Puis Egerton reprit vivement :

« Mon jeune ami, quelque chose me préoccupe. Soyons francs l’un avec l’autre. J’ai mis sous vos yeux les avantages et les désavantages de l’offre que je vous ai faite. Prendre vos grades avec autant d’honneur que vous l’eussiez fait sans aucun doute, obtenir votre agrégation, entrer au barreau, précédé de la réputation que vous auraient acquise vos talents, c’était là une première carrière. Il y en avait une autre.
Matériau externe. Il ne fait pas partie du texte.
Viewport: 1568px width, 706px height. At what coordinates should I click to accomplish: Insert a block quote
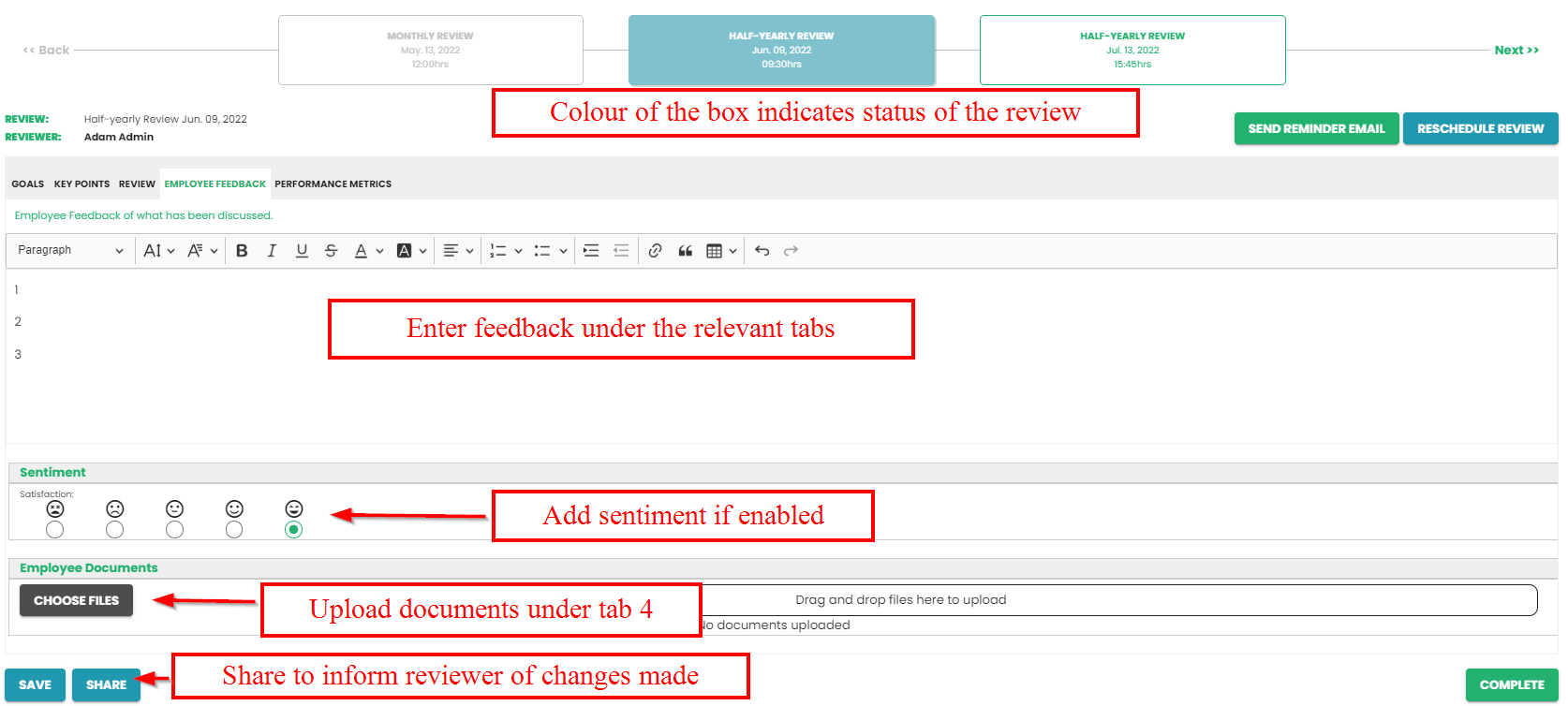(685, 251)
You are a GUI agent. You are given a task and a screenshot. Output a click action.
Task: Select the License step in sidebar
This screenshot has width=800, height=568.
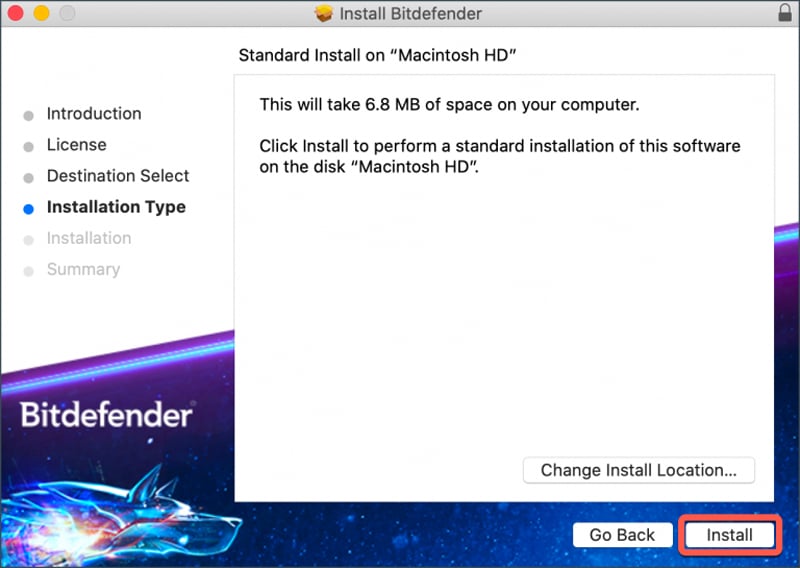76,145
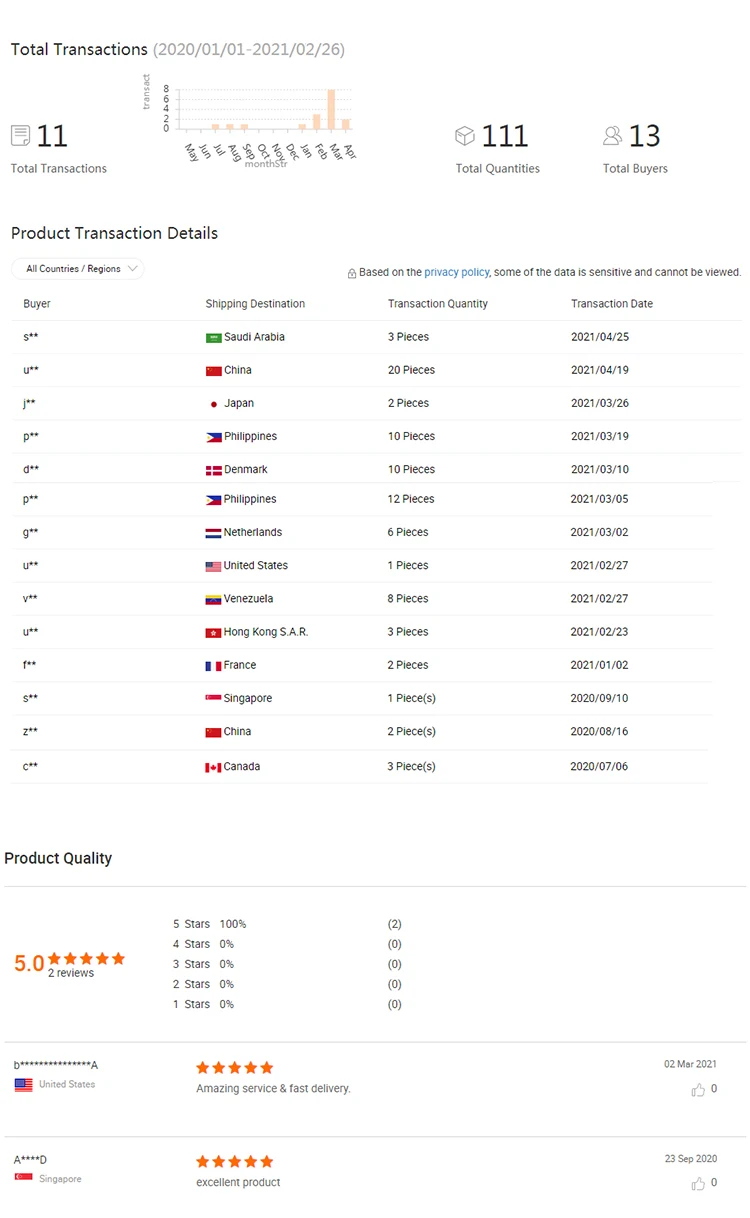Click the Transaction Quantity column header
750x1218 pixels.
438,304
Entrer sur-le-champ dans la vie publique, profiter de mon expérience, vous étayer de l’intérêt que je prenais à vos succès, courir les chances de vous élever ou de tomber avec un parti, c’en était une autre ; mais peut-être une considération a-t-elle pu déterminer votre choix dont vous ne m’avez rien dit, quand vous m’en avez donné les raisons.

— Que voulez-vous dire, monsieur ?

— Vous avez peut-être compté sur ma fortune, dans le cas où les chances des partis tourneraient contre vous ; s’il en est ainsi, avouez-le-moi ; cette pensée serait assez naturelle chez un jeune homme issu de la branche aînée d’une maison, dont ma femme était l’héritière.

— Vous me faites injure, monsieur Egerton, » dit Randal se détournant.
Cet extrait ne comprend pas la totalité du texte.